Lower disease severity scores at baseline
Carriers of CCR5-Δ32 had significantly lower MSSS values (4.6 vs. 5.4, P = 0.031), suggesting a milder disease course overall.
EDSS scores trended lower as well but did not reach statistical significance.
Trend toward longer relapse-free periods
Kaplan–Meier analysis showed that carriers had slightly longer relapse-free survival during natalizumab therapy, but the difference was not statistically significant.
What Does This Mean?
The study suggests that CCR5-Δ32 does not provide additional protection against relapses in patients treated with natalizumab. In other words, once natalizumab effectively blocks the VLA-4 pathway, the presence or absence of CCR5 seems less relevant for short-term relapse risk.
However, the finding that CCR5-Δ32 carriers had lower MSSS scores at baseline supports previous reports linking this genetic variant to a generally milder disease trajectory in untreated MS. This aligns with the idea that CCR5 contributes to immune cell recruitment into the CNS, but its role may be masked or diminished under potent therapies like natalizumab.
Why It Matters Beyond MS
This research highlights two broader themes in neuroimmunology and genetics:
Redundancy in immune pathways: Even when one pathway (VLA-4) is blocked, others (such as CCR6 for Th17 cells) can drive inflammation. This explains why no single therapy completely halts disease activity.
Limits of genetic biomarkers: While CCR5-Δ32 is associated with MS disease course, it does not appear to predict treatment response to natalizumab. Thus, at present, CCR5 genotyping is not a useful prognostic tool in clinical practice.
The Take-Home Message
The CCR5-Δ32 deletion may still influence the long-term severity of MS, but it does not reduce relapse risk in patients treated with natalizumab. This finding tempers enthusiasm for CCR5 antagonists as combination partners with natalizumab but underscores the importance of investigating genetic factors in MS progression.

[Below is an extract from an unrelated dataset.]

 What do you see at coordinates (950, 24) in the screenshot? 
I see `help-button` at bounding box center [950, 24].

As the authors note, further studies—particularly in untreated MS patients—are needed to clarify CCR5’s role in disease pathogenesis. For now, CCR5-Δ32 remains an intriguing genetic marker of MS biology, but not a practical predictor of treatment outcomes.

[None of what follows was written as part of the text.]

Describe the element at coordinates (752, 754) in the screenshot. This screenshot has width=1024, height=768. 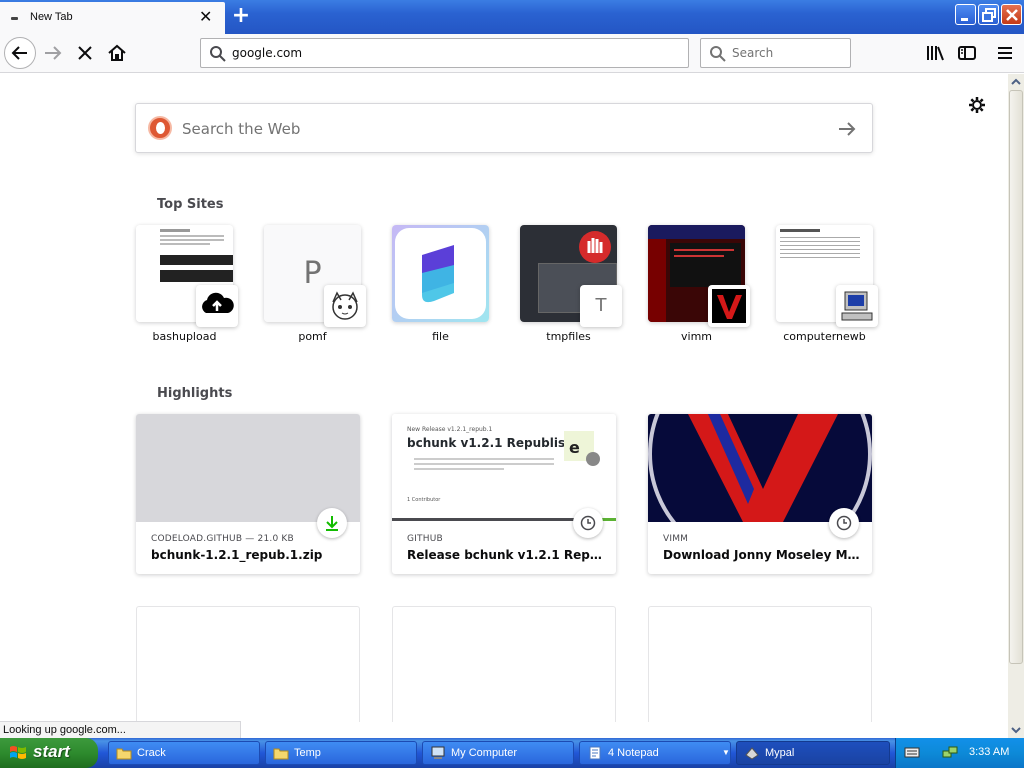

Disclaimer: This blog post is based on the provided research article and is intended for informational purposes only. It is not intended to provide medical advice. Please consult with a healthcare professional for any health concerns.
References:
Møller, M., Søndergaard, H. B., Koch‐Henriksen, N., Sorensen, P. S., Sellebjerg, F., & Oturai, A. B. (2014). The chemokine receptor CCR 5 Δ32 allele in natalizumab‐treated multiple sclerosis. Acta Neurologica Scandinavica, 129(1), 27-31.